Lord ?? Montagu. English Catholic, killed fighting for the Spanish against Dutch/English forces while serving in the Spanish Armada.

This person, almost certainly catholic, was fighting for the Spanish in one of the 4 central warships of the Spanish Armada, the Portuguese flagship San Mateo. He died fighting the Dutch in Zealand, 10-August-1588. The San Mateo was one of the few `real' (not made in haste) warships of the Armada; it apparently was transporting the most experienced Spanish Marines to lead the invasion of England. Alexander McKee describes what happened thus:

`But astern of the Armada, more than a hundred miles astern..., Don Diego Pimental's abandoned galleon San Mateo was still resisting, fighting on into the afternoon against an encircling ring of Dutch ships. She had fought against heavy odds all day on the 8th, `until she was a thing of pity to see, riddled with shot like a sieve'; she had been hopelessly aground on the banks ... all day on the 9th, ..., a stranded wreck, with 350 shot holes in her hull; and on ... 10 August the Dutch had come down to get her. ... Sir Pieter van der Does, Vice Admiral of Holland led the attack ... He expected a swift surrender from the riddled thing, but from her ruined sides Pimental's seasoned infantry sent out volley after defiant volley at the determined Dutch. `They fought it out until they saw no remedy' was the report...' (McKee).

William Borlas wrote a brief description...

`... yet he fought with us two hours, and hurt divers of our men, but at the last yielded himself. ... There was another marquis's son in her, and divers particular gentlemen of good account. I was the means that the best sort were saved; and the rest were cast overboard and slain at the entry. There was slain in her two Englishmen; the one was a brother of my Lord Montagu's as your Honour shall see by a letter that I found in the ship.'

When the States of Zealand reported on this to Queen Elizabeth, they wrote:

`The Spanish prisoners do hold it for a miracle that amongst the slain, as well by the English ordnance as our own, for the little it did, hath always struck down the principal traitors, and amongst others hath slain the banished English lords.'

This battle took place between Ostend and Sluys, and was considered a Dutch triumph.

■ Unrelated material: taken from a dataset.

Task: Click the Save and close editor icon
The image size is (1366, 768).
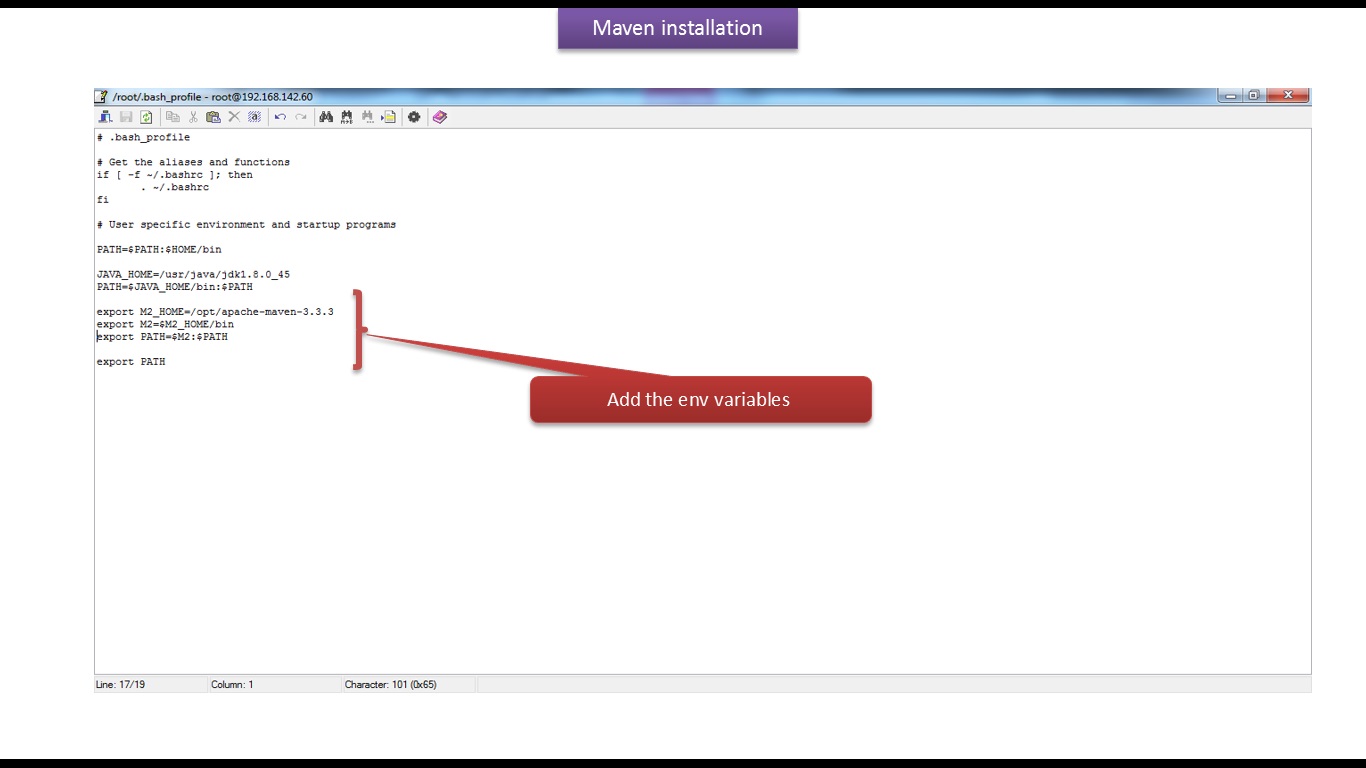Action: [x=105, y=117]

The Dutch squadron consisted of at least 2 Dutch ships and 3 English ships under the commander of the English troops in the Netherlands. Pimental was extensively interrogated by the Secretary of Holland, and this interrogation is preserved, providing detailed information about the Armada.

The pennant of the San Mateo is on display at the municipal Museum De Lakenhal in Leyden.

OK, does anyone know who this`banished lord' was? Perhaps one of the Catholic Brownes?


Sources:
From Merciless Invaders, A.McKee.
The Role of the Dutch Fleet in the Conflict of 1588, J.C.A. Schokkenbroek, in God's Obvious Design.